Je vins rapporter fidèlement à Longwood les diverses circonstances de cette démarche. Napoléon persista à refuser une audience au gouverneur. « S’il persiste à me voir, ajouta-t-il, je lui écrirai moi-même encore ceci : « Napoléon ne veut pas vous voir, parce que, lorsqu’il vous a reçu, vous l’avez insulté ; il ne veut plus avoir de communication avec vous. » Je sais bien que si nous avions une autre entrevue, il en résulterait quelque altercation ; un geste pourrait amener je ne sais trop quoi. Il ne doit pas, pour lui-même, désirer me voir, après le langage dont je me suis servi avec lui la dernière fois qu’il est venu. Je lui ai dit devant l’amiral, lorsqu’il a prétendu qu’il ne faisait que son devoir, que le bourreau le faisait aussi ; mais qu’on n’était pas obligé de le voir avant le moment de son exécution. Ci sono state tre scene wergognose ? Je ne veux pas le revoir… Je sais que mon sang s’échaufferait. Je lui dirai qu’aucun pouvoir sur terre ne peut contraindre un prisonnier à recevoir avec bienveillance son bourreau. Je ne veux pas discuter avec lui. Cette hyène, qui exerce ici un pouvoir discrétionnaire, « vient me rendre la vie insupportable ! La preuve qu’il ne nous veut « aucun bien, c’est que son gouvernement nous a envoyé des objets utiles à la vie, et que je ne dois à ce prétendu officier général qu’obsessions d’inquisiteur, espionnage, insultes odieuses, la persécution la plus superfine et la plus infernale.

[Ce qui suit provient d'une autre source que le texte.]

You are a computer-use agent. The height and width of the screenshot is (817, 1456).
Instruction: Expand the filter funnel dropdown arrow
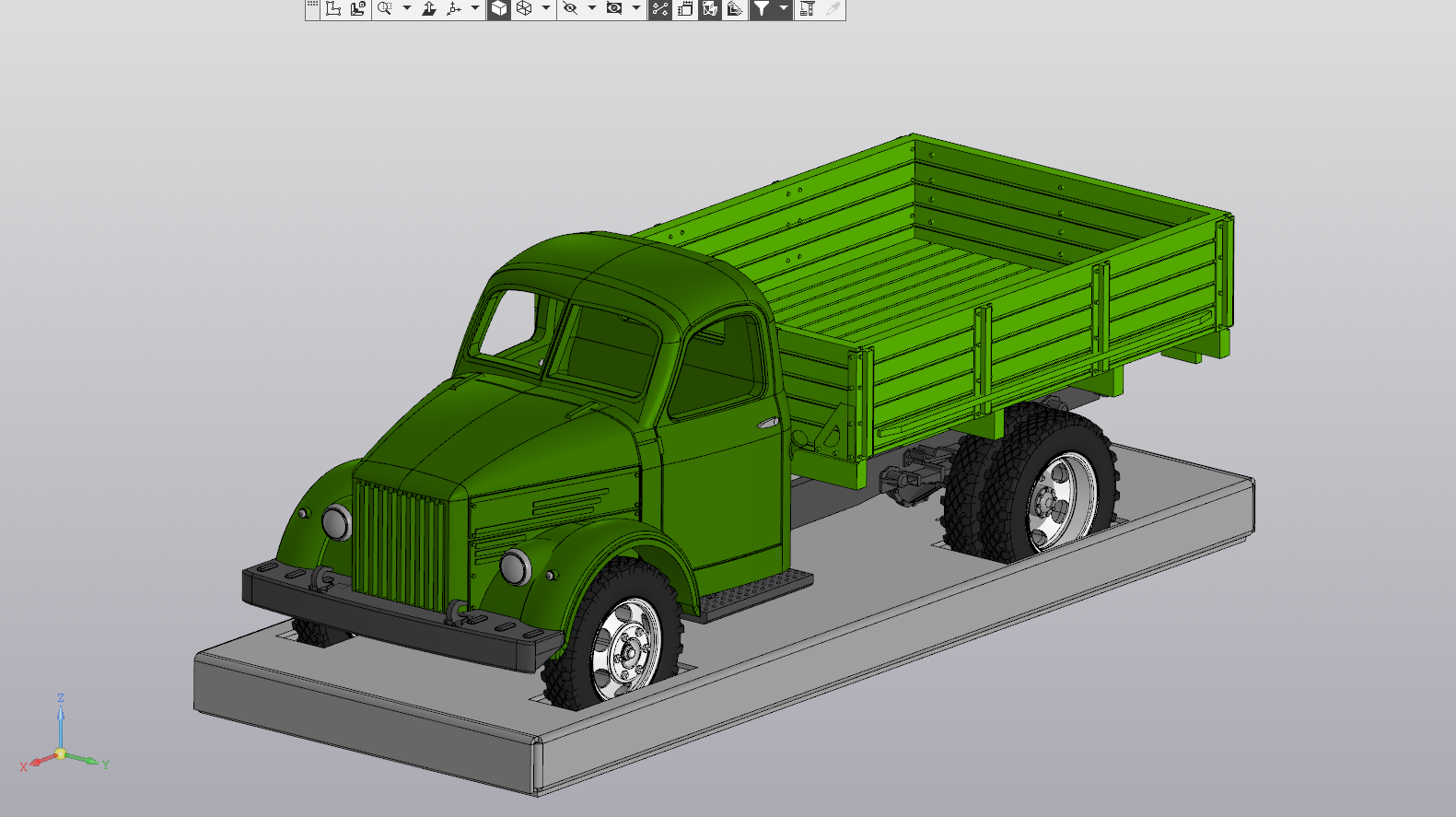pyautogui.click(x=784, y=9)
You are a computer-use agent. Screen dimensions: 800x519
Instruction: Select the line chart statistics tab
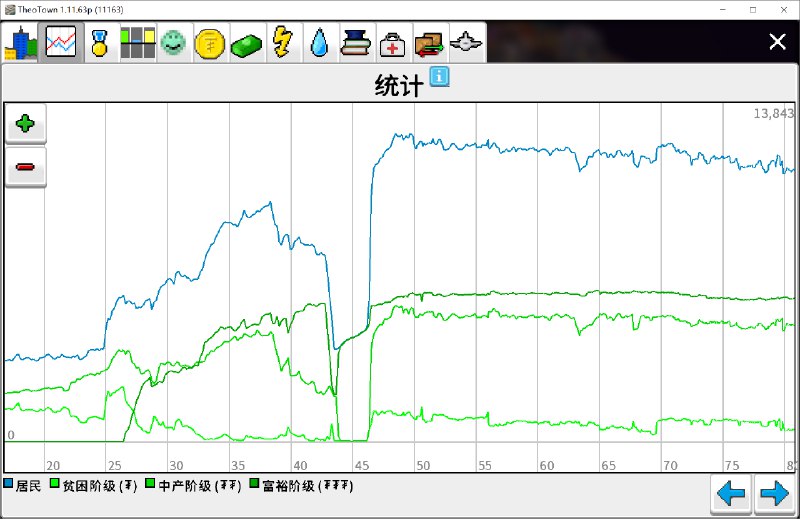pyautogui.click(x=61, y=43)
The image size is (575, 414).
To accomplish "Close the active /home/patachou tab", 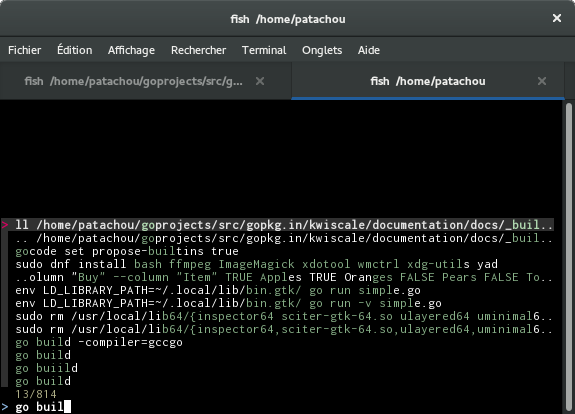I will (x=542, y=81).
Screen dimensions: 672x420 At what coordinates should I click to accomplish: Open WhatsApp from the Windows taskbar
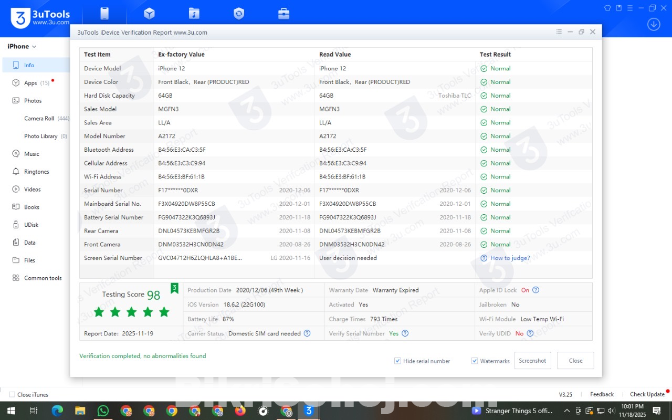103,410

Cela ne l’empêche pas de m’écrire des lettres doucereuses. « 

Ce chapitre épuisé, nous parlâmes du mariage de la princesse Charlotte avec le prince Léopold. Il fut flatteur pour ce dernier, qu’il avait vu à Paris pendant son règne.

D’après son désir, j’écrivis à sir Hudson Lowe ce qu’il avait répondu Je supprimai comme de coutume les paroles vives dont Napoléon s’était servi.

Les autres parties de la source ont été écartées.